Still, “the best scenario will be a ‘yes’ because de facto the current system is a presidential system” supported by the ruling AK Party, or AKP, says Guillaume Tresca, a senior emerging-markets strategist at Credit Agricole SA in Paris. “Erdogan already has all the powers and so for the markets, and especially foreigners, it would mean ‘no change.’”

“In case of a “yes” vote, I think Turkish investors will breathe a sigh of relief,” says Per Hammarlund, chief emerging-markets strategist at SEB SA in Stockholm. “Erdogan and the AKP will have achieved a key objective and markets will speculate on when the next general election will take place, not a significant source of volatility.” He predicts the yield on 10-year lira bonds could fall by about 80 basis points to around 10 percent. “Foreign investors will fret over the potential of Erdogan becoming more involved in economic policy making, but they will stay put, lured by high carry.”


Verdict: Market negative. Erdogan probably won’t leave it here, meaning the likelihood of markedly increased political tensions and early elections increases.

Most money managers see a “no” vote as more destabilizing for markets. That’s despite assurances from the leader of Turkey’s main opposition party, the Republican People’s Party or CHP, that such an outcome would simply mean the continuation of the current system, and that it wouldn’t lead to debate on Erdogan’s legitimacy. If Erdogan was insistent on ramming the changes through though, his next move could be to call snap elections in an effort to deprive the nationalist MHP or pro-Kurdish HDP of seats in parliament, which would let the ruling party pass the constitutional amendments alone.
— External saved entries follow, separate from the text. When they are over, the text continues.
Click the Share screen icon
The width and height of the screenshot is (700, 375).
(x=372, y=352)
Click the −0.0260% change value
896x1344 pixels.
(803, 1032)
“The downside risks over 6-12 months are large in the case of a ‘no’ vote,” says Hammarlund. “Markets will start to sell off on concerns about what is to come. I expect Erdogan and the AKP to push Turkey towards new elections in the hope of pushing out either the HDP or the MHP, or preferably both.”

Tresca, from Credit Agricole, echoes that view. “Erdogan will not give up,” he says. “He will find a way to bypass the result. And so it could bring uncertainties, and markets hate uncertainties.”

A ‘no’ vote “would be followed by increased pressure and augmented efforts by Erdogan and his supporters to formally anchor the presidential system,” says Wolf-Fabian Hungerland, an economist at Berenberg Bank in Hamburg. “This probably involves increased tension within society, let it be with respect to the Kurds, Europe, the press or generally any ‘opposition.’ Erdogan is bound to legitimate his de facto power also de jure – no matter what. This, in turn, means that markets will face yet another load of uncertainty. This would mirror in asset prices.”